━━━ QUOTED PASSAGE

Kai Schramayer
- Country (sports): Germany
- Residence: Vancouver, Canada
- Born: 10 January 1968 (age 57) Heidelberg, West Germany
- Turned pro: 1990
- Retired: 2005
- Plays: Right-handed (one-handed backhand)

Singles
- Career titles: 52
- Highest ranking: No. 1 (10 August 1993)

Other tournaments
- Masters: W (1997)
- Paralympic Games: (1992)

Doubles
- Career titles: 53
- Highest ranking: No. 2 (19 October 1999)
- Masters Doubles: W (2002)

Medal record
Paralympic Games
| Silver medal – second place | 1992 Barcelona | Men's singles |
| Bronze medal – third place | 1992 Barcelona | Men's doubles |
| Bronze medal – third place | 2000 Sydney | Men's singles |

= Kai Schramayer =

German wheelchair tennis player

Kai Schramayer (born 10 January 1968) is a retired German wheelchair tennis player who competed at international level events. He was a former World no. 1 in the sport and is a double Paralympic medalist.

Schramayer was a very sporty person: he played ice hockey, volleyball, basketball and soccer at a young age and pursued his interest in tennis aged six years old. He lost his left femur to bone cancer when he was fourteen years old after his mother noticed that her son complained about pain in his leg when going up stairs. After his leg got amputated, he went back to playing tennis with a prosthesis. He soon discovered wheelchair tennis and played competitively in the later 1980s and won many wheelchair doubles titles in 1990 with his partner Randy Snow.

━━━━━━

Copy out the Kai Schramayer profile from "Medal record" through "double Paralympic medalist.", updating every "Men's singles" to "Men's wheelchair singles". The records that come next have no connection to the Kai Schramayer profile.

━━━ DATASET EXCERPTS

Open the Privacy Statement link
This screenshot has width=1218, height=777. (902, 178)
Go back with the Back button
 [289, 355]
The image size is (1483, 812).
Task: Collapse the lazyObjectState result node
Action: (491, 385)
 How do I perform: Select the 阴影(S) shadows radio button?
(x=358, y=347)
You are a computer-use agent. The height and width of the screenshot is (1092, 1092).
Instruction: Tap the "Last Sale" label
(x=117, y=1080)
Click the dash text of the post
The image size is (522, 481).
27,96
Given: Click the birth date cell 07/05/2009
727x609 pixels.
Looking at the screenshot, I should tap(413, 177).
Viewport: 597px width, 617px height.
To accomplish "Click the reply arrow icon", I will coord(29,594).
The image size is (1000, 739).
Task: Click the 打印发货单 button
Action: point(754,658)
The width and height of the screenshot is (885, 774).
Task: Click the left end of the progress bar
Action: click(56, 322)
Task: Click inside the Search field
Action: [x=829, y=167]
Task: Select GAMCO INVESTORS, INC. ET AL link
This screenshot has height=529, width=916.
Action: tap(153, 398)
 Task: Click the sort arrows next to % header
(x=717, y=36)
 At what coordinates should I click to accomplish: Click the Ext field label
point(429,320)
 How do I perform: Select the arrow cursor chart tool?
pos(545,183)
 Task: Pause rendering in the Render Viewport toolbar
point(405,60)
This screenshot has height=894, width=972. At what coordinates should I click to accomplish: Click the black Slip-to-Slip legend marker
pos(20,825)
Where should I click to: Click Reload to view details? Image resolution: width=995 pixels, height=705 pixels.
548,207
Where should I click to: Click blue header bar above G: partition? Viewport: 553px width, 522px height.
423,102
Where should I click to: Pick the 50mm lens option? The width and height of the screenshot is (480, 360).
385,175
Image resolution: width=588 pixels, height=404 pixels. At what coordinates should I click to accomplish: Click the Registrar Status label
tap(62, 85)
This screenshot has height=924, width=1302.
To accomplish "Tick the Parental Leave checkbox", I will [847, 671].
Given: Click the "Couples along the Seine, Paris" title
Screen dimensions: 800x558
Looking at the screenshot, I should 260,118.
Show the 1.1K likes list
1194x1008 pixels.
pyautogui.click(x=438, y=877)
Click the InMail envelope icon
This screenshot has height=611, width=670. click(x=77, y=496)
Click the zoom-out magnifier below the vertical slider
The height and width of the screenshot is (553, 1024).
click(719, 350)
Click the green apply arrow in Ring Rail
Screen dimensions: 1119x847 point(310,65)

━━━━━━

## [RESPONSE BELOW]
Medal record
Paralympic Games
| Silver medal – second place | 1992 Barcelona | Men's wheelchair singles |
| Bronze medal – third place | 1992 Barcelona | Men's doubles |
| Bronze medal – third place | 2000 Sydney | Men's wheelchair singles |

= Kai Schramayer =

German wheelchair tennis player

Kai Schramayer (born 10 January 1968) is a retired German wheelchair tennis player who competed at international level events. He was a former World no. 1 in the sport and is a double Paralympic medalist.